3. Run the model step

Use an actor backend when a model, tokenizer, image processor, or client should be initialized once and reused across batches.

example.py

class ImageClassifier:
    def __init__(self) -> None:
        # Initialize model state here in a real pipeline.
        self.labels = ("invoice", "claim", "other")
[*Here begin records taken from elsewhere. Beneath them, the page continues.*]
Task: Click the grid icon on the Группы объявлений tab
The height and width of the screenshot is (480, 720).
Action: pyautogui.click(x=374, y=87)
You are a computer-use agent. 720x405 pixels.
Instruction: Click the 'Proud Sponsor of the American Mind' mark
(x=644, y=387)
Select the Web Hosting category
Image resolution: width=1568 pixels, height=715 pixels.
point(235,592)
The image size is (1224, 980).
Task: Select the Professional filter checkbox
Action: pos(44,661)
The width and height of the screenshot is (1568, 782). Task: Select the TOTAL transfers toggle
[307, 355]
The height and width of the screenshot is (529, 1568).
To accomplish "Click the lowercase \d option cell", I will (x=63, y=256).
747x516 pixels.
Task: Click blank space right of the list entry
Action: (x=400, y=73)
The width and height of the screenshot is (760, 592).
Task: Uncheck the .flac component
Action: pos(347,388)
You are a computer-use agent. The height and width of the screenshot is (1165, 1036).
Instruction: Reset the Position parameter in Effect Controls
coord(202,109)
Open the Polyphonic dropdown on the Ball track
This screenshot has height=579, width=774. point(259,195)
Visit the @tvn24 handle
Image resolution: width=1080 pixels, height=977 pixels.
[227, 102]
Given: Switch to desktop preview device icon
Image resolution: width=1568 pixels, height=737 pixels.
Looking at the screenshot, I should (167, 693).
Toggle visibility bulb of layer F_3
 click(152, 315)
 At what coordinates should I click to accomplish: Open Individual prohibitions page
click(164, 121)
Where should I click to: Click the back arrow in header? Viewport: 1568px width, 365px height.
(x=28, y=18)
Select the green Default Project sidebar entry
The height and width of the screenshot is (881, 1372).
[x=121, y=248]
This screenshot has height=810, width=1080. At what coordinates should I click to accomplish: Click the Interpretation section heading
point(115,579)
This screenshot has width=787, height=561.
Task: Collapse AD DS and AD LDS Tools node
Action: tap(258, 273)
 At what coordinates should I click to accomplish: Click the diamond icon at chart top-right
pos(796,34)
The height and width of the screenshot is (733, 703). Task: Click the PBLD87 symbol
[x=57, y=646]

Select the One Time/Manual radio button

    def __call__(self, batch: pa.Table) -> pa.Table:
        ids = batch.column("id").to_pylist()
        paths = batch.column("path").to_pylist()
        media_types = batch.column("media_type").to_pylist()
        image_bytes = batch.column("image_bytes").to_pylist()


        labels = []
        scores = []
        for value in image_bytes:
            labels.append(self.labels[0] if value else self.labels[2])
            scores.append(1.0 if value else 0.0)


        return pa.table({
            "id": ids,
            "path": paths,
            "media_type": media_types,
            "label": labels,
            "score": scores,
        })


classified = with_bytes.map_batches(
    ImageClassifier,
    schema={
        "id": "BIGINT",
        "path": "VARCHAR",
        "media_type": "VARCHAR",
        "label": "VARCHAR",
        "score": "DOUBLE",
    },
    batch_size=16,
    execution_backend="subprocess_actor",
)

The example classifier is deliberately simple so the relation contract is visible. In production, put decoding, preprocessing, and inference inside the actor while keeping the returned schema stable.

4. Return to SQL

Create a table from the relation when you want to use normal SQL for validation, summaries, or downstream joins.

example.py

classified.to_table("classified_media")


summary = con.sql("""
    select
        label,
        count(*) as rows,
        avg(score) as avg_score
    from classified_media
    group by label
    order by rows desc
""")


summary.show()

5. Write output

Write only the columns that downstream systems need. Large media bytes are often useful during inference but unnecessary in curated outputs.

example.py

curated = con.sql("""
    select id, path, media_type, label, score
    from classified_media
""")


curated.write_parquet("output/classified_media/")

Move to Ray

The SQL text and UDF contract do not need to change when the expensive stage moves to Ray. Configure the runner before creating and executing the pipeline:

example.py

import vane


vane.configure(runner="ray")

Then select a Ray UDF backend for the expensive stage:

example.py

classified = with_bytes.map_batches(
    ImageClassifier,
    schema={
        "id": "BIGINT",
        "path": "VARCHAR",
        "media_type": "VARCHAR",
        "label": "VARCHAR",
        "score": "DOUBLE",
    },
    batch_size=16,
    execution_backend="ray_actor",
    gpus=1,
    concurrency=4,
)

Every Ray worker must be able to import the UDF class and access the same storage, credentials, model files, and Python dependencies.

Practical checks

Before promoting a multimodal pipeline:

Verify the UDF output schema with a small local run.
Keep filters and column projections before byte loading and inference.
Preserve stable identifiers so model outputs can be joined back to source records.
Decide whether media bytes belong in the final output or only in intermediate stages.
Test path, storage, and credential access from every Ray worker before scaling.